* start Document excerpt *

#### Abstract

Due to the strong nonlinearity and transition dynamics between different operating points of the high purity distillation column process, it is difficult to use a single model for modeling such a process. Therefore, the multiple model based approach is introduced for modeling the high purity distillation column plant under the framework of the expectation maximization (EM) algorithm. In this paper, autoregressive exogenous (ARX) models are adopted to construct the local models of this chemical process at different operating points, and the EM algorithm is used for identification of local models as well as the probability that each local model takes effect. The global model is obtained by aggregating the local models using an exponential weighting function. Finally, the simulation performed on the high purity distillation column demonstrates the effectiveness of the proposed method.

#### 1. Introduction

The increasing complexity of the process control systems poses a great challenge for process modeling and parameter identification and control. In practice, most of the industrial processes show a strong nonlinearity and a dynamic nature. Therefore, it is of interest for both academic researchers and industrial practitioners to study how to model these systems and to achieve satisfactory or even optimal control performance. Linear modeling technologies have been quite sophisticated after decades of development; however, due to the inborn nonlinearity of some production processes, the performance of single linear model based controllers or optimizers may be compromised or even unsatisfactory [1]. To overcome the limitations imposed by the nonlinearity of the process, various strategies have been developed for nonlinear process modeling. Some of the popular modeling approaches have been proposed and applied in industrial processes, such as artificial neural networks [2, 3], support vector regression and its extension least squares support vector regression [4], Gaussian process regression [5], and hybrid methods [6]. The obvious feature of these methods is that they do not need any prior knowledge about the system. However, these methods do not always capture the process dynamics well and may lose validity when the system transits among a large range of operation.

* end Document excerpt *

Set down the stretch of the distillation column modeling passage above from "Due to the strong" through "the proposed method.", word for word.

* start Available data *

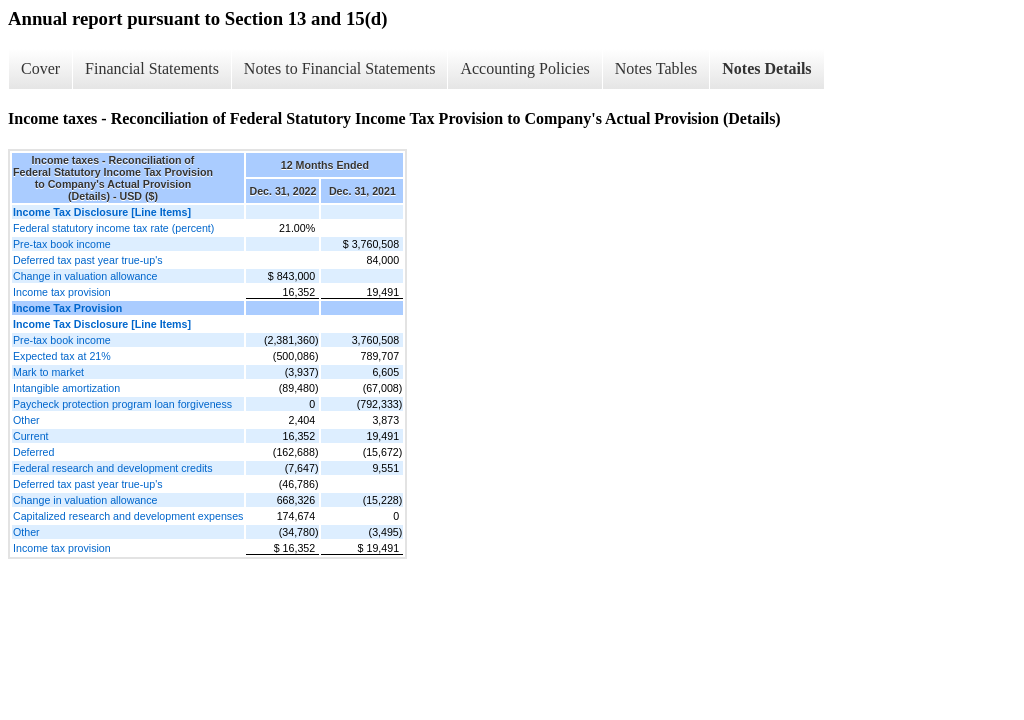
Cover (40, 68)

* end Available data *

Response:
Due to the strong nonlinearity and transition dynamics between different operating points of the high purity distillation column process, it is difficult to use a single model for modeling such a process. Therefore, the multiple model based approach is introduced for modeling the high purity distillation column plant under the framework of the expectation maximization (EM) algorithm. In this paper, autoregressive exogenous (ARX) models are adopted to construct the local models of this chemical process at different operating points, and the EM algorithm is used for identification of local models as well as the probability that each local model takes effect. The global model is obtained by aggregating the local models using an exponential weighting function. Finally, the simulation performed on the high purity distillation column demonstrates the effectiveness of the proposed method.